> [GIVEN INSTRUCTION]: Retype the passage of the NFT article that opens with the words containing "With NFTs that" and closes with "down that road.", word for word.

> [READING PASSAGE]:

==================================================

What are NFTs? – March 2021.

Mar 4, 2021 | Community Guides

If you try and explain NFTs to a relative (after reading this article), they are going to look at you and ask if you have been smoking something you shouldn’t have.

The conversation will go something like this…

“Crypto-art? On the what-chain?”

“Didn’t you use my credit card to buy something called ripple or something a few years back”

“Is this another scam?”

“When are you going to get a real job?”

To the uninitiated, they are a little hard to grasp. But that being said, if Logan Paul can understand it, so can you. And yes, he is making money off NFTs, of course, he is…

What are NFTs (beginners guide) –

NFTs are non-fungible tokens. The worst possible name and that takes some doing in cryptocurrency.

Think of it this way. There are only one of these tokens. They are unique. Their uniqueness is then created into a digital asset (the token) and this NFT can then be stored and exchanged on the blockchain.

Bitcoin, on the other hand, is fungible. There are plenty of Bitcoin. They can be traded for equal value. I can send you $100 Bitcoin and you can send me an equal amount of Bitcoin.

NFTs are like me drawing on a piece of paper and sending it to you and you drawing on a piece of paper and sending me it. They are strictly unique. They have independent value and it is whatever the other person is willing to pay for it.

NFTs like a lot of tokens were originally built on Ethereum. The first ERC token standard was ERC-721 this token standard later was superseded by ERC-1155, although the ERC-721 is still used and has useful properties.

As ERC-721 and ERC-1155 tokens use the Ethereum network there were a few hiccups along the way when NFTs started to become popular.

Digital Art NFTs

Their uniqueness has led them to flourish in the digital art world. If a digital artist like Beeple creates a piece of art, he can then tokenise it and secure it on the blockchain.

This then digitally verifies that the art you are seeing is the original Beeple piece. Because after all, you could always screenshot it…

If you are scratching your head at this part just think of all the fake Banksy artwork you see around your local market or abroad.

It is effectively worthless compared to the OG. Why? Because it is… I didn’t invent art, this is just how it goes.

People like knowing the art they own was created by the rightful owner. This is now becoming increasingly true in the digital art world.

Quite rightly so. Digital art creators can make some amazing pieces that I can only scratch my head at, only for it to be posted online and stolen a billion times by everyone who comes across it, all the while they aren’t being paid for their work.

With NFTs that can still happen yes, but it is not just art where NFTs can be useful.

Online gaming NFTs

Cryptokitties (ERC-721) burst on to the Ethereum blockchain with such high demand the trading of these digital cartoon cats congested the Ethereum blockchain so badly, that the Ethereum miners had to reset the gas-price (cost for a transaction) driving the ETH fees through the roof.

I know, all for cartoon cats… Welcome to crypto.

Strap in, it gets weird extremely quickly. Breeding virtual cats on the internet for crypto is all I am going to say.

ERC-1155 NFTs have their scalability benefits with functions like being able to send multiple ERC-1155 tokens in one block allowing a reduction in congestion on the Ethereum blockchain.

They also have semi-fungible abilities too but let’s not go down that road.

The owner of one of these specific NFTs either ERC-721 or ERC-1155 gives complete and undeniable ownership over that token.

==================================================

> [DATASET EXCERPTS]:
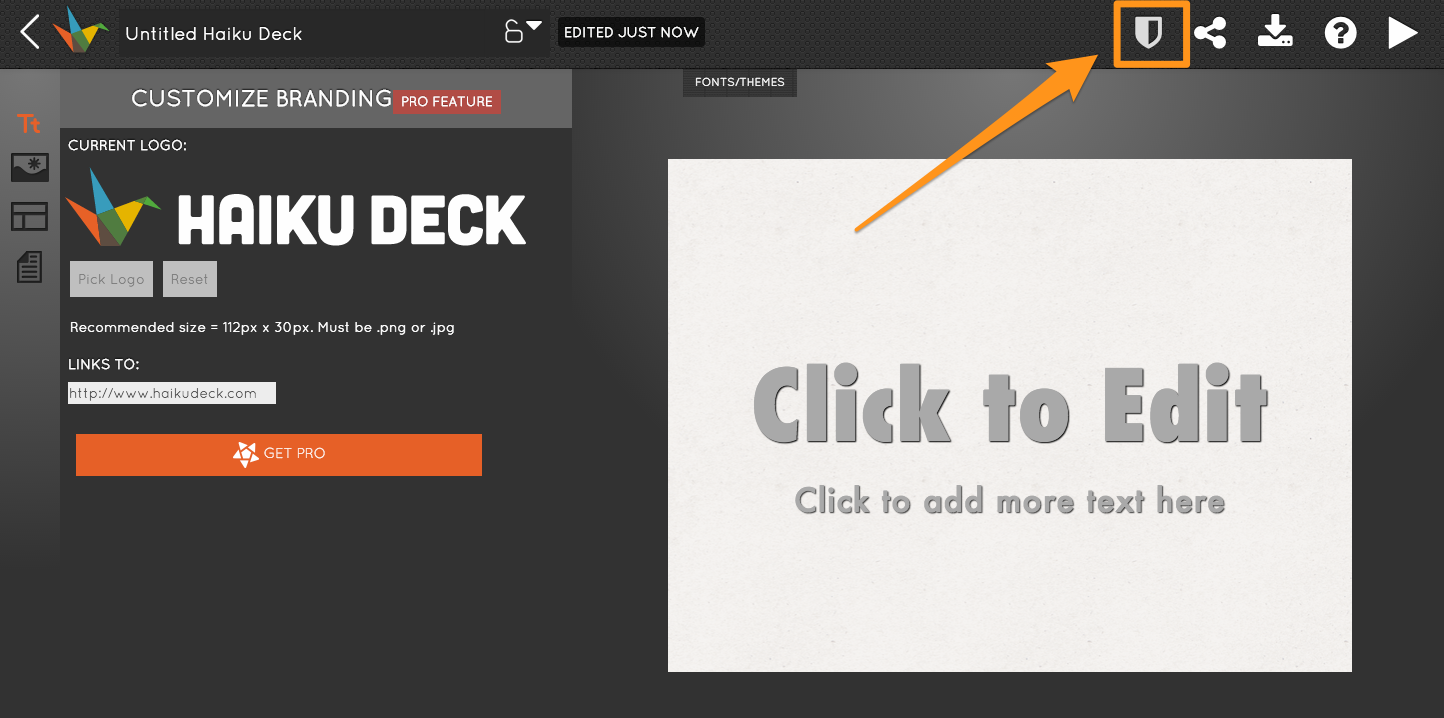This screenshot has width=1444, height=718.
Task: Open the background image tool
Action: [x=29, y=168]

==================================================

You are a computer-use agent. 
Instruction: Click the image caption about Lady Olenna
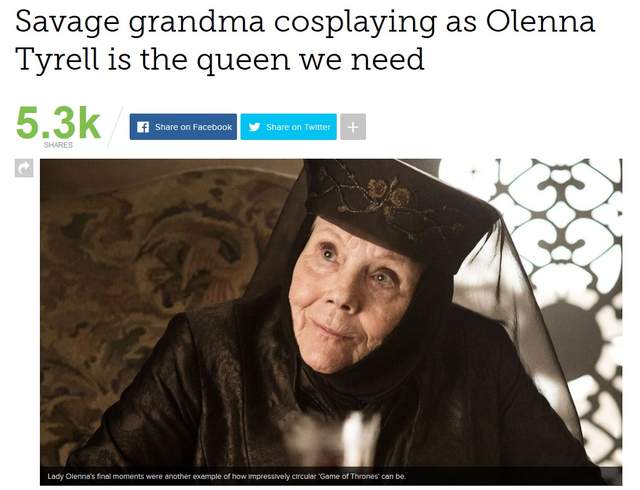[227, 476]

==================================================

> [FINISHED TASK]:
With NFTs that can still happen yes, but it is not just art where NFTs can be useful.

Online gaming NFTs

Cryptokitties (ERC-721) burst on to the Ethereum blockchain with such high demand the trading of these digital cartoon cats congested the Ethereum blockchain so badly, that the Ethereum miners had to reset the gas-price (cost for a transaction) driving the ETH fees through the roof.

I know, all for cartoon cats… Welcome to crypto.

Strap in, it gets weird extremely quickly. Breeding virtual cats on the internet for crypto is all I am going to say.

ERC-1155 NFTs have their scalability benefits with functions like being able to send multiple ERC-1155 tokens in one block allowing a reduction in congestion on the Ethereum blockchain.

They also have semi-fungible abilities too but let’s not go down that road.